MS. O'BRIEN [Assistant State's Attorney]: I'm going to object, Judge.

THE DEFENDANT: (Continuing) —I can't put a motion in—

MS. O'BRIEN: I'm objecting—objecting—I'm objecting to—I'd like the record to reflect that the Court did not say that. And, Judge—

THE COURT: First of all, you're not even allowing him to talk, to get on the record what he wants to say, and then let me make the ruling.
MS. O'BRIEN: Well, Judge, there's not a pleading for him to be talking to you. First of all, you've allowed him to proceed pro se on his motion. Then he has—he has other—he has other things that he's requesting.

So, if he wants to request those things, we can have a hearing on it. But for him to just put random things on the record I think is not appropriate.

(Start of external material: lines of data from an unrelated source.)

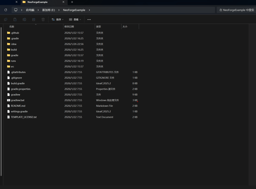
Task: Select the src folder
Action: 13,66
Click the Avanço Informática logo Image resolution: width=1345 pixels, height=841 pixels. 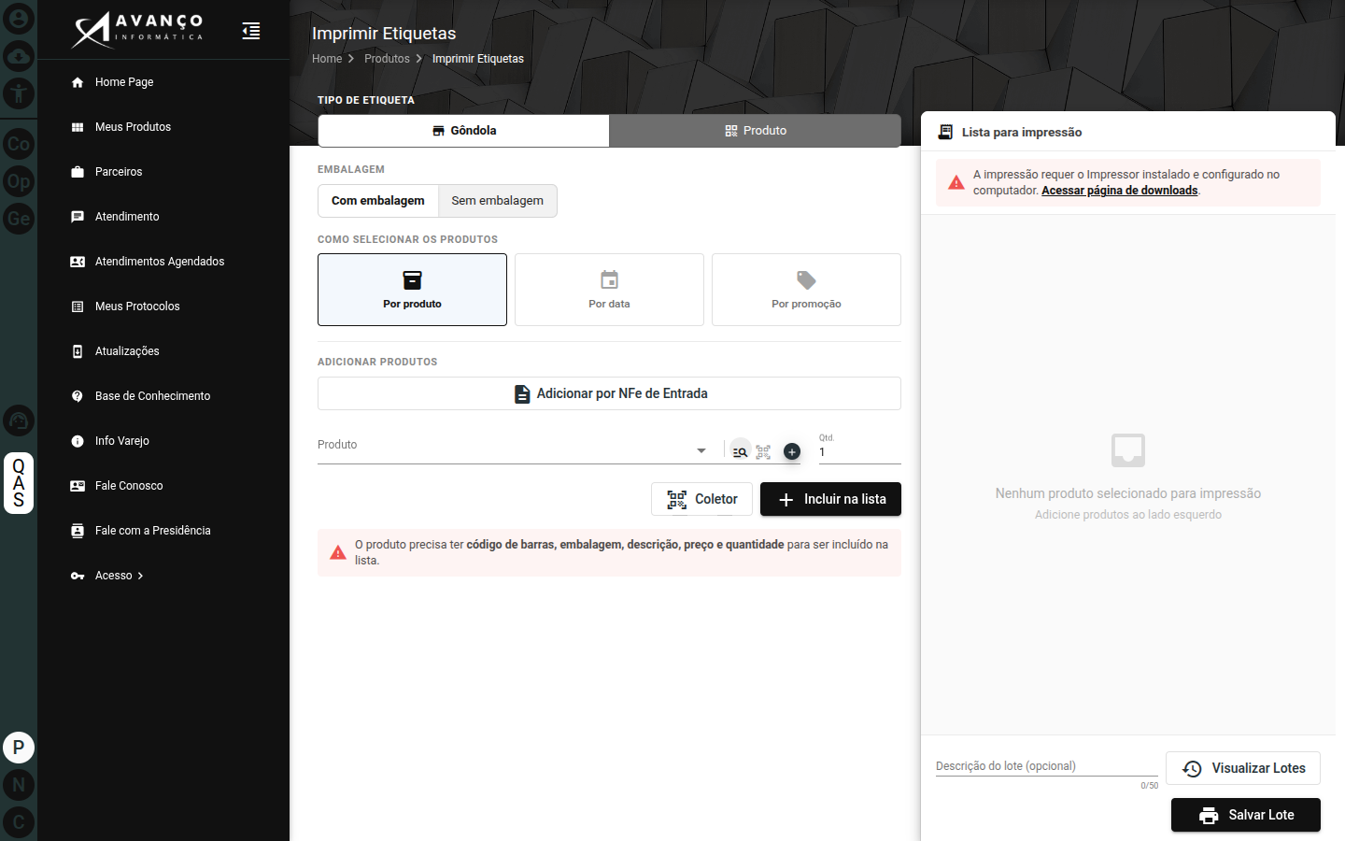[x=137, y=30]
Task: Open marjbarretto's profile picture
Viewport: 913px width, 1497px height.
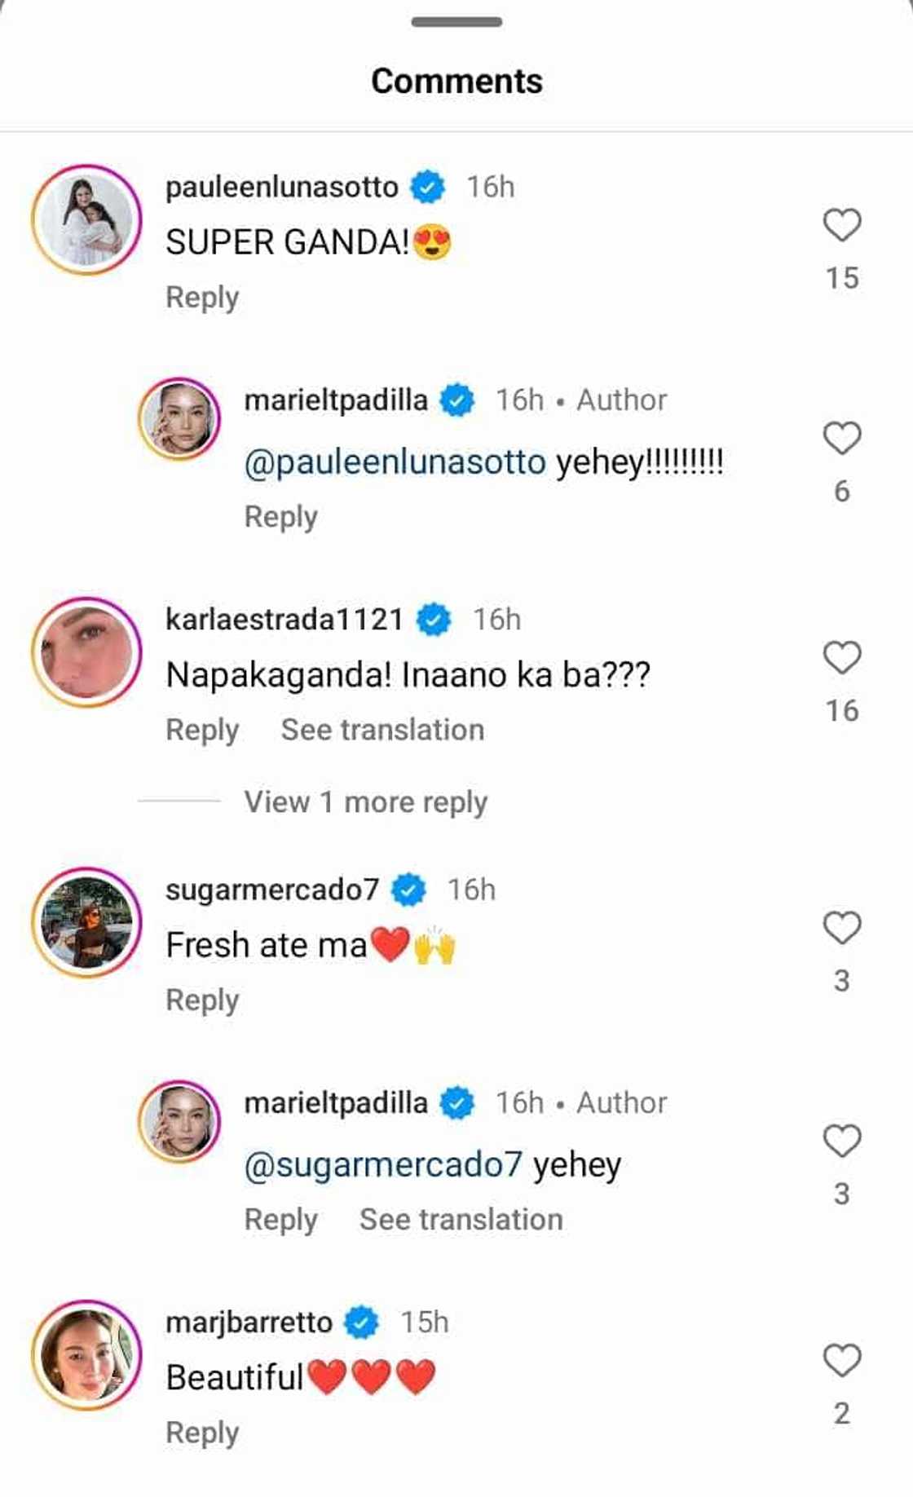Action: (86, 1354)
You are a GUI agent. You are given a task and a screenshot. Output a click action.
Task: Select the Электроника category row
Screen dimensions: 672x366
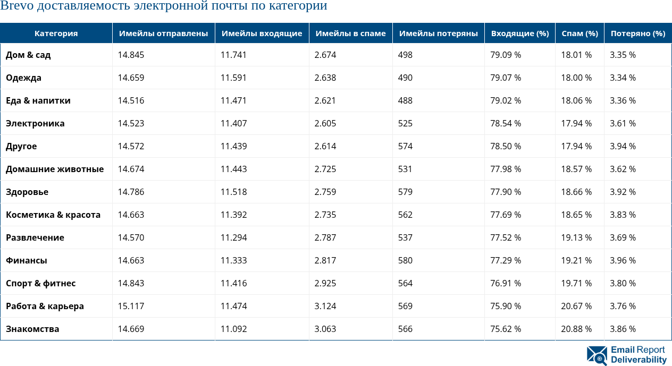click(35, 123)
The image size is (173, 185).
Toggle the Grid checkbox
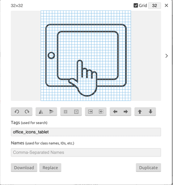click(136, 6)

THE COURT: The way a lawyer proceeds is to put things in writing, sir."
The trial court then explained that it was denying defendant's request for the State to turn over discovery and for his trial transcripts because those things were "not relevant to the sentencing phase of the case." Instead, the court said, those things would be provided "during the appellate part of this case." The court added, "You can't appeal anything until we sentence you and there's a final order from which you can appeal." ¶ 77 Defendant said that the trial court had denied him his ability to go pro se by refusing to give him the transcripts. The trial court said that it had not, adding:
"What I said to you is your motion to proceed pro se is granted. The State will tender things to you that relate to [the] sentencing phase of this case. But we are not going to rehash trial issues because there's already been a motion for new trial that's been denied. We are going to the sentencing phase. Do you understand now what I've said?" (Emphasis added.)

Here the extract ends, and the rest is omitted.